وَإِذَا قِيلَ لَهُمُ ٱتَّبِعُواْ مَآ أَنزَلَ ٱللَّهُ قَالُواْ بَلۡ نَتَّبِعُ مَآ أَلۡفَيۡنَا عَلَيۡهِ ءَابَآءَنَآۚ أَوَلَوۡ كَانَ ءَابَآؤُهُمۡ لَا يَعۡقِلُونَ شَيۡ‍ٔٗا وَلَا يَهۡتَدُونَ 
Dan apabila dikatakan kepada mereka: “Ikutilah apa yang telah diturunkan Allah,” mereka menjawab: “(Tidak), tetapi kami hanya mengikuti apa yang telah kami dapati dari (perbuatan) nenek moyang kami”. “(Apakah mereka akan mengikuti juga), walaupun nenek moyang mereka itu tidak mengetahui suatu apapun, dan tidak mendapat petunjuk?”.
Rosyad membaca ayat tersebut dengan suara lirih. Selesai membaca ayatnya, ia melanjutkan dengan terjemahannya. Dalam hati Rosyad menarik kesimpulan, taqlid itu perbuatan yang tercela, ia memahami kalau orang-orang yang disinggung dalam ayat tersebut tak mau menerima petunjuk, dan lebih memilih mengikuti sesuatu yang juga mereka tak pahami, bahkan yang mereka ikuti juga tak mengetahui apa-apa dan tak mendapatkan petunjuk dari Allah.

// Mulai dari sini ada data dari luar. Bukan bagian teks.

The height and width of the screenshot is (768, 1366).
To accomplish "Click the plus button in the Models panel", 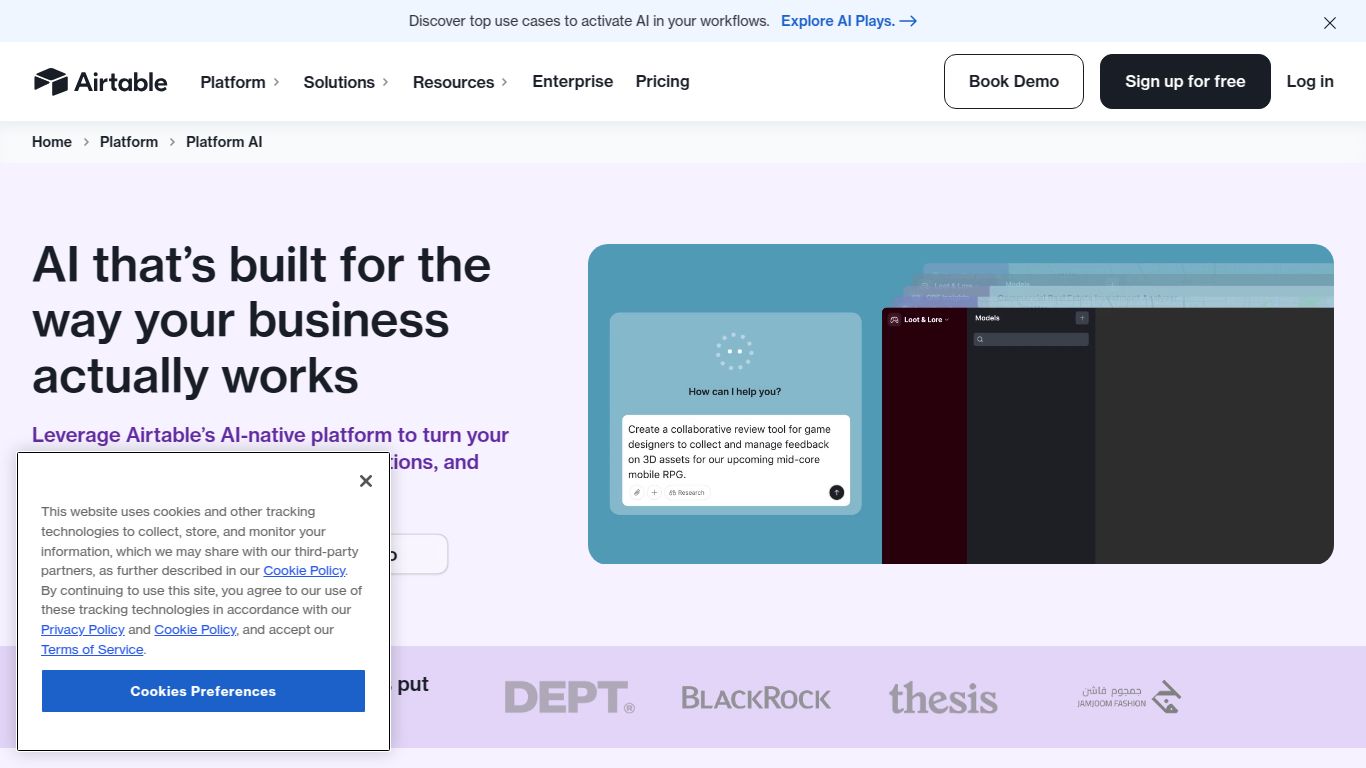I will (x=1081, y=318).
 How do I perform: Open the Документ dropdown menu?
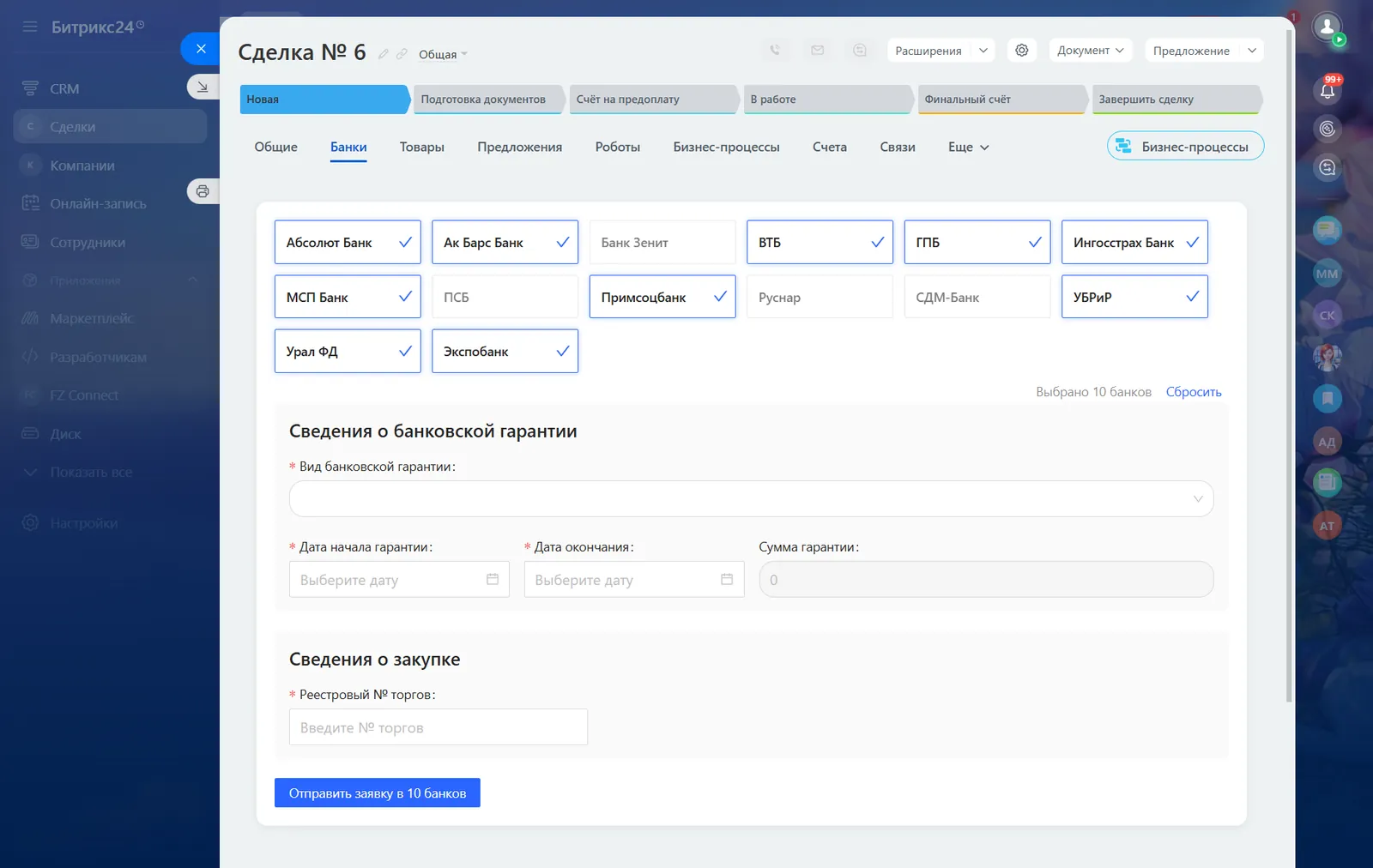pos(1090,51)
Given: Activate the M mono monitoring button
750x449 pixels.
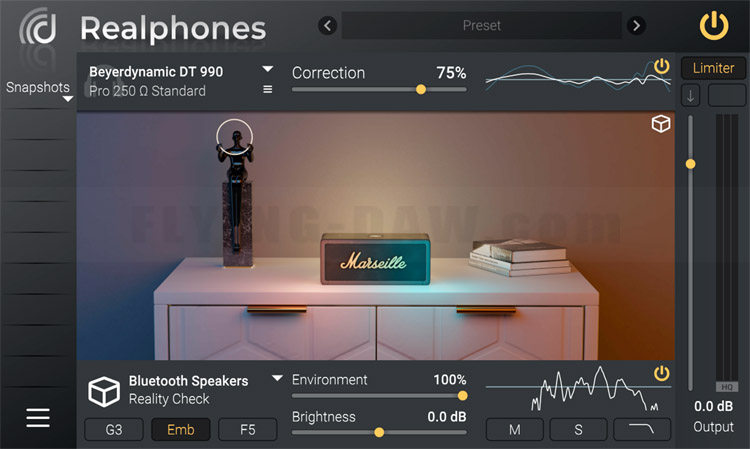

Selanjutnya ia mencari dalil berikutnya tentang ittiba yang terdapat pada surah Ali Imran ayat 31. Kembali membuka lembaran-lembaran kitab suci dengan hati-hati, Rosyad akhirnya menemukan dalil yang ia cari.
قُلۡ إِن كُنتُمۡ تُحِبُّونَ ٱللَّهَ فَٱتَّبِعُونِي يُحۡبِبۡكُمُ ٱللَّهُ وَيَغۡفِرۡ لَكُمۡ ذُنُوبَكُمۡۚ وَٱللَّهُ غَفُورٞ رَّحِيمٞ 
Katakanlah: “Jika kamu (benar-benar) mencintai Allah, ikutilah aku, niscaya Allah mengasihi dan mengampuni dosa-dosamu”. Allah Maha Pengampun lagi Maha Penyayang.
Dengan suara lirih, Rosyad kembali membaca ayat tentang dalil ittiba pada surah Ali Imran ayat 31 beserta terjemahannya. Dari ayat tersebut, Rosyad benar-benar memperoleh gambaran perbedaan antara ittiba dan taqlid. Kalau taqlid merupakan perbuatan tercela, ittiba justru perbuatan yang sangat dianjurkan. Bahkan dalam ayat tersebut Allah menjanjikan kasih sayang dan ampunan bagi hamba-hamba yang benar-benar mengikuti ajaran Allah yang dibawa oleh Rasulullah.

Baca juga :  Pengertian, Dasar Hukum, dan Rukun Qiyas

Selesai membaca kedua dalil tersebut, Rosyad mengembalikan Quran yang tadi ia baca ke rak buku disampingnya. Segera ia meraih kembali alat tulis dan bukunya, untuk mencatat kesimpulan yang ia peroleh dari kedua dalil tadi mengenai hukum ittiba dan taqlid.